Follow up: If anyone else is running into the same issue as I was, here’s how I finally managed to solve the problem for my specific case:
After reviewing the Cluster logs, I found the following errors:
ODBC Error:  [Microsoft][SQL Server Native Client 11.0][SQL Server]The user does not have permission to perform this action. (297)
Failed to run diagnostics command. See previous log for error message
Disconnect from SQL Server
It turned out that after solving the network issues, the problem now was improper permissions. After a little research, I ended up running the following SQL commands:
GRANT ALTER ANY AVAILABILITY GROUP TO [NT AUTHORITYSYSTEM];
GRANT CONNECT SQL TO [NT AUTHORITYSYSTEM];
GRANT VIEW SERVER STATE TO [NT AUTHORITYSYSTEM];
Afterward, I was able to create the Availability Group.

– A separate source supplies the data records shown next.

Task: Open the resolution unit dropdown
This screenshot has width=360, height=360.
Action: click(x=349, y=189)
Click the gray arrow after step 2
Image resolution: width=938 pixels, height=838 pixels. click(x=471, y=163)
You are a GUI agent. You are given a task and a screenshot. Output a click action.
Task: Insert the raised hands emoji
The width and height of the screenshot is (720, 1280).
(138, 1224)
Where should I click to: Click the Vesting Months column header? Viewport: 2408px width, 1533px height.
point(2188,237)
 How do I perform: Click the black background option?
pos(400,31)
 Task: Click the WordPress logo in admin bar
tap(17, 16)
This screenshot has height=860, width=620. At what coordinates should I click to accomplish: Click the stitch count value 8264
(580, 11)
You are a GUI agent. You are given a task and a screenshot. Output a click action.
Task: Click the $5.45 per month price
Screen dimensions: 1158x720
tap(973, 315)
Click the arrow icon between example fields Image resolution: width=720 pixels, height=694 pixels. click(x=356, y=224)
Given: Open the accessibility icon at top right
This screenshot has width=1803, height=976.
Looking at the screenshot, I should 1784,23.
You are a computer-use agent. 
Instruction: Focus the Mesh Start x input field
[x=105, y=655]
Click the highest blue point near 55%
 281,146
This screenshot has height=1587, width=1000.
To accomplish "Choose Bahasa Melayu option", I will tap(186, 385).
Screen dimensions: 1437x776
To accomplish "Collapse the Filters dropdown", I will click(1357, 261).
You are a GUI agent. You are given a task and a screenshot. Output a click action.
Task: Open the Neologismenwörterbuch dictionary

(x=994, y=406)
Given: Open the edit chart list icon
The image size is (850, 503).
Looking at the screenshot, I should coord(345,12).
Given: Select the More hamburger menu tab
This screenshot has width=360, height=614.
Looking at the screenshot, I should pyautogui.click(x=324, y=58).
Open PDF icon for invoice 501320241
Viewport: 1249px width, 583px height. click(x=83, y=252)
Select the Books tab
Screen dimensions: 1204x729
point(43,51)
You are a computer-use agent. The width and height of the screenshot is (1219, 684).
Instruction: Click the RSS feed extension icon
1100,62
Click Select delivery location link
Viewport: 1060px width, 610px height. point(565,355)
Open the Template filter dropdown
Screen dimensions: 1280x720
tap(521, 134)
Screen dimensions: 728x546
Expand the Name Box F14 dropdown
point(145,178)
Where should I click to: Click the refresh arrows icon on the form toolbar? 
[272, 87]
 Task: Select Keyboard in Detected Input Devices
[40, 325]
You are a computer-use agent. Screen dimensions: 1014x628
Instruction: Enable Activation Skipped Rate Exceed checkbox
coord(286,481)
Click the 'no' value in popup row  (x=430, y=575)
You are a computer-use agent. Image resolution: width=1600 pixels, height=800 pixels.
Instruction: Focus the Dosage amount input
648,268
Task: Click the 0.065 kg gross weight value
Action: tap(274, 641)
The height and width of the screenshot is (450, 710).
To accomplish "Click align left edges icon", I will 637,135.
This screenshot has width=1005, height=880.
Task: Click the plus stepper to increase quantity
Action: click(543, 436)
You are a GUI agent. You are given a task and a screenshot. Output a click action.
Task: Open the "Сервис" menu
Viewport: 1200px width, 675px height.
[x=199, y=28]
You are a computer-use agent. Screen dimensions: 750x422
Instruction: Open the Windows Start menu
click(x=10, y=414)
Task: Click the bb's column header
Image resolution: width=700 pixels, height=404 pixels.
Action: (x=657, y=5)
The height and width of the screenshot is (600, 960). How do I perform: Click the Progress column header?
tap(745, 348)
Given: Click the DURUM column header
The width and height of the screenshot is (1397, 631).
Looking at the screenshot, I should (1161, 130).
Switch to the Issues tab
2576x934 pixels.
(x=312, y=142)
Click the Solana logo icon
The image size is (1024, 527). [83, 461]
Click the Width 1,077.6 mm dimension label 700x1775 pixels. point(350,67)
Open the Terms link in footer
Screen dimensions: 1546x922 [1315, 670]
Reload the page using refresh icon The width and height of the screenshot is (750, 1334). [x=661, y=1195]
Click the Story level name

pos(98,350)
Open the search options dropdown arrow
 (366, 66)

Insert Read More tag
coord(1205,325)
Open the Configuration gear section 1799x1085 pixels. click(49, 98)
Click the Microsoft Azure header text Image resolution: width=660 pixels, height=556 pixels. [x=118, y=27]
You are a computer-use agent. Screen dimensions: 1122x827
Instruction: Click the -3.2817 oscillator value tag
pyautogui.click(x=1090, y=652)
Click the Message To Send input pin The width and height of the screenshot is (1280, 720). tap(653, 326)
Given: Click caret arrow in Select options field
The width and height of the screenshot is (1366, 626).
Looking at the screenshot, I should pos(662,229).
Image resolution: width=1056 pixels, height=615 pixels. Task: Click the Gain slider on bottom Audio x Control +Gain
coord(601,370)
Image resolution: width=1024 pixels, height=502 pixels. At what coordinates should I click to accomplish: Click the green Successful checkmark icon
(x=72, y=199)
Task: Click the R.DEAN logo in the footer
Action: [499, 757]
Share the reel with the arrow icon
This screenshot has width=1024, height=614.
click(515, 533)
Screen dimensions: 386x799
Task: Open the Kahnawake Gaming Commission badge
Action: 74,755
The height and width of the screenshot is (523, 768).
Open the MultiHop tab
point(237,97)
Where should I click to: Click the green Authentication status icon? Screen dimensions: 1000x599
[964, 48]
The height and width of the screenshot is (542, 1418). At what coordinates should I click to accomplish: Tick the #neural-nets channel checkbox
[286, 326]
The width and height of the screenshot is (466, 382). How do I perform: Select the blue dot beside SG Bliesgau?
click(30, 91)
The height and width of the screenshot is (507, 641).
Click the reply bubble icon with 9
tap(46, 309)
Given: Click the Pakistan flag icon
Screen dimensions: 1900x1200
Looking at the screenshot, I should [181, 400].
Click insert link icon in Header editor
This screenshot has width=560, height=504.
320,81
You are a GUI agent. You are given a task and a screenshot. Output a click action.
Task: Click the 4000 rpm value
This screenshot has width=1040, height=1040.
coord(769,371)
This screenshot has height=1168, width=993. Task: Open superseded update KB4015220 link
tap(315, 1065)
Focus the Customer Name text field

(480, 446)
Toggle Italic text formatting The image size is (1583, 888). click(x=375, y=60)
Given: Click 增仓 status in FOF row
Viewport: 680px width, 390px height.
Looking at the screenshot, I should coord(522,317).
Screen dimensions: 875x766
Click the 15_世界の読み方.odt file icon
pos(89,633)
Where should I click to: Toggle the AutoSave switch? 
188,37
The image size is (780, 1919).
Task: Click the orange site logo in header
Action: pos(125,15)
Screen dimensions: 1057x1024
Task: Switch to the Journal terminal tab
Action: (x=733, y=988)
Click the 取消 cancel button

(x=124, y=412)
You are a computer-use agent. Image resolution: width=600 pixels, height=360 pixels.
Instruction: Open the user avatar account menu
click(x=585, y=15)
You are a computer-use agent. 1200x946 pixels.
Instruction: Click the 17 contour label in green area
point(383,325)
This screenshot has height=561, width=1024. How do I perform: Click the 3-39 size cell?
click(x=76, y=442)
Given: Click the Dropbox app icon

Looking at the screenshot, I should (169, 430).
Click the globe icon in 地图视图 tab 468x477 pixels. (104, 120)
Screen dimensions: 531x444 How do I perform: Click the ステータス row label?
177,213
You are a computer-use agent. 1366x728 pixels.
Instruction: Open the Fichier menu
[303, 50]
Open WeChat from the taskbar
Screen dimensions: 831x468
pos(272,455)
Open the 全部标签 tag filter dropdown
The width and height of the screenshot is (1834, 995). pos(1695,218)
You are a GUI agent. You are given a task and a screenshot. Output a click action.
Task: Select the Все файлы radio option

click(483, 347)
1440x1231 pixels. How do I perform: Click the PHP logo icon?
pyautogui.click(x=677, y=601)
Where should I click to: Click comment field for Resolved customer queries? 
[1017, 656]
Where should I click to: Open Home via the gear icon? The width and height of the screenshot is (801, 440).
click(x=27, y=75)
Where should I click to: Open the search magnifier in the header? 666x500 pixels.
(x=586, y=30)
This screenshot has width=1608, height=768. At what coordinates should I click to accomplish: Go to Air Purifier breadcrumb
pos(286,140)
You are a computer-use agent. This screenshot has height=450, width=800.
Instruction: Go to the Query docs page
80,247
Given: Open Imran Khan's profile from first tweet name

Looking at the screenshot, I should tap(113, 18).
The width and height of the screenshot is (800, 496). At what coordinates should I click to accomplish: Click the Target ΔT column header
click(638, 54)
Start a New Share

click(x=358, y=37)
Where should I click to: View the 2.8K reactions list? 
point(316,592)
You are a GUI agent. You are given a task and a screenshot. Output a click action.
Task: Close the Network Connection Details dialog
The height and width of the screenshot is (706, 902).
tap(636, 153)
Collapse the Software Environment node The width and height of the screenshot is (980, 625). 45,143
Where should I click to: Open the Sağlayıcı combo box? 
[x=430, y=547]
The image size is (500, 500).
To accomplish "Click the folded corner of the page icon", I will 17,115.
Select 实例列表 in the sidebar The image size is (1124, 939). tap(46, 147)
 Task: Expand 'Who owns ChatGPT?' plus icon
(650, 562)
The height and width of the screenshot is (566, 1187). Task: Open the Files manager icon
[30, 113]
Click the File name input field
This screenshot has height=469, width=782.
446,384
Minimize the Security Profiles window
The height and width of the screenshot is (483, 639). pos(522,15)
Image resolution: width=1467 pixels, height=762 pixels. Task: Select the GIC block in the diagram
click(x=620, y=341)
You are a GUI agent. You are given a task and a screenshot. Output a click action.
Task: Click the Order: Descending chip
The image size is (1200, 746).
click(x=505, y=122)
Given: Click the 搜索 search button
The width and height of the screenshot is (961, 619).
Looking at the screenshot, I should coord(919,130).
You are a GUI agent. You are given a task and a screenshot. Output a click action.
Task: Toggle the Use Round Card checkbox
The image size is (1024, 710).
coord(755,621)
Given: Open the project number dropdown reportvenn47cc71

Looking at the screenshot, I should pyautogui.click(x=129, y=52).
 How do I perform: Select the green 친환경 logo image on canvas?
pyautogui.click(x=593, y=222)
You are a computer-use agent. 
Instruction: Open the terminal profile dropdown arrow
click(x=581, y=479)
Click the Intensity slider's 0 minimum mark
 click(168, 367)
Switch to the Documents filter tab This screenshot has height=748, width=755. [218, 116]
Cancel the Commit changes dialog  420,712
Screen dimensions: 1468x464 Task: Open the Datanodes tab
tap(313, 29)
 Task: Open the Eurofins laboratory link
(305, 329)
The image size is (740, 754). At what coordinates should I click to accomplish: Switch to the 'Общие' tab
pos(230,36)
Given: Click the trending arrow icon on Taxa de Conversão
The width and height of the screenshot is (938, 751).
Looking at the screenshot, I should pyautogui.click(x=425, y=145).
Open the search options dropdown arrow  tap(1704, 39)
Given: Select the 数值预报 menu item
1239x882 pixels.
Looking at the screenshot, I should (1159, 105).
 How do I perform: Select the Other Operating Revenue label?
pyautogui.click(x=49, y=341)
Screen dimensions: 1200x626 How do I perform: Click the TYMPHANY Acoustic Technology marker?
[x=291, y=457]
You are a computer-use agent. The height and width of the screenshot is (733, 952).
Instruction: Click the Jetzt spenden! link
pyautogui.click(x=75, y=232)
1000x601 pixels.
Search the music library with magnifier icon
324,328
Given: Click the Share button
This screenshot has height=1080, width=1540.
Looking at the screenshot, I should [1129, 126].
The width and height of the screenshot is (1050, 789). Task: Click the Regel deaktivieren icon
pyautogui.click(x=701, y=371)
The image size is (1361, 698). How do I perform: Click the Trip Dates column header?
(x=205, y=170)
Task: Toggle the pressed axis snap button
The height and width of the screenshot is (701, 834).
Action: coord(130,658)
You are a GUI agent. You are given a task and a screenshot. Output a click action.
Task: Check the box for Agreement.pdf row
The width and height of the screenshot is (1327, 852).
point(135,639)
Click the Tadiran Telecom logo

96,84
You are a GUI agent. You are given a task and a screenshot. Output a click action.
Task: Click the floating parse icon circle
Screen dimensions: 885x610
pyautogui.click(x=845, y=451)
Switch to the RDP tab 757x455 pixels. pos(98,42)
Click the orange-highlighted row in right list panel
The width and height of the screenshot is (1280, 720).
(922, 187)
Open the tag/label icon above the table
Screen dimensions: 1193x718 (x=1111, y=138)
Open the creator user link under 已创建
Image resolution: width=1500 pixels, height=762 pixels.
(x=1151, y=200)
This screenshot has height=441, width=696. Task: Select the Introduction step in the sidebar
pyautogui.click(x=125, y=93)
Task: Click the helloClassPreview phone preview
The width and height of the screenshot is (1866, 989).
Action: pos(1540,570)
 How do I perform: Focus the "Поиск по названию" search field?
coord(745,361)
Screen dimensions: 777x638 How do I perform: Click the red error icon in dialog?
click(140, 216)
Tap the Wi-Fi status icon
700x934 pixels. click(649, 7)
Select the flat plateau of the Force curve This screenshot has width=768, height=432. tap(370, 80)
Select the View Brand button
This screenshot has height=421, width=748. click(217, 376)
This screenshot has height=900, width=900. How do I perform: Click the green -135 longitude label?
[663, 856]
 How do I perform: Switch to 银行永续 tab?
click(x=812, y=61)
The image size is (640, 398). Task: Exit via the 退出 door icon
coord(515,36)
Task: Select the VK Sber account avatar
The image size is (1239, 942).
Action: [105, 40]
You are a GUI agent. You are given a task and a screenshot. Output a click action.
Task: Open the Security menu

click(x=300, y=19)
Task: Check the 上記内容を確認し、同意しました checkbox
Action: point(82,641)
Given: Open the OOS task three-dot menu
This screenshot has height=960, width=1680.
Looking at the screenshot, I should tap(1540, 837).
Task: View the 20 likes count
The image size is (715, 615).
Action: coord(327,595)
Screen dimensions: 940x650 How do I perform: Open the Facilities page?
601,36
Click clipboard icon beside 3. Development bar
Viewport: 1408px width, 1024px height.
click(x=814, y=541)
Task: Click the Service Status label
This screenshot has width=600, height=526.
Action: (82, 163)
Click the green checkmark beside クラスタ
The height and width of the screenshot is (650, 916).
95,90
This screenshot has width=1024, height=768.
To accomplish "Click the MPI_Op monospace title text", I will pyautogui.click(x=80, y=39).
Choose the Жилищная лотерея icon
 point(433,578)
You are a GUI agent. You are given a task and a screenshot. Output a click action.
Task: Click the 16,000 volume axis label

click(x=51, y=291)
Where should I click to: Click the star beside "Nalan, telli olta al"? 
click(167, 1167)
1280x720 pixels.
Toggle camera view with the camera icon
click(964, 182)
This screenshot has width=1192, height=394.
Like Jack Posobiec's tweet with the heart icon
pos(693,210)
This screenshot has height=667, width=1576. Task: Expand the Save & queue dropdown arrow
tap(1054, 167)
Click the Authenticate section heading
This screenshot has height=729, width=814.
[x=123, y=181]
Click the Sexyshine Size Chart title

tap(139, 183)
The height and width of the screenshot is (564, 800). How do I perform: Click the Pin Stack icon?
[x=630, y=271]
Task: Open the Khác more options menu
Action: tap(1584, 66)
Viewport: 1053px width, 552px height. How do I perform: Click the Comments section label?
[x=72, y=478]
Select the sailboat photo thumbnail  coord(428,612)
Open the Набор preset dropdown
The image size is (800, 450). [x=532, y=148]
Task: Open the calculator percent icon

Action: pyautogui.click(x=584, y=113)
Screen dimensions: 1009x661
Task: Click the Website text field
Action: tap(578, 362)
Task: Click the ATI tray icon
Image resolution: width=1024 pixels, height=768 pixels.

What troubles me is that I never had to grant those permissions under my local DEV environment, but here under Azure, I had to.
This is amazing – I wish you can write a blog post on this subject and I will publish it with due credit to you.
I have configured SQL server always on, it working properly, had configured listener too listener is able to communicate from any of the cluster node, its IP is online…but I am unable to do the failover of SQL server availablity group, its failing with timeout error 41131.
1)I have granted the access to endpoints to NT authority system
2)port 5022 is listening from both the servers
3)have also granted access to endpoints
4)error code 1257 ,1258 is getting recorded in cluster logs for CNO permissions, but I am getting same in other servers while doing failover but its getting failed over (so not sure if its exactly a cause of issue)
Is anyone out here who can comment a help here to me
am also facing the same issue any solution?..no option to join the db’s in secondary as ag group missing in secondary.do we need to reconfugure the ag again?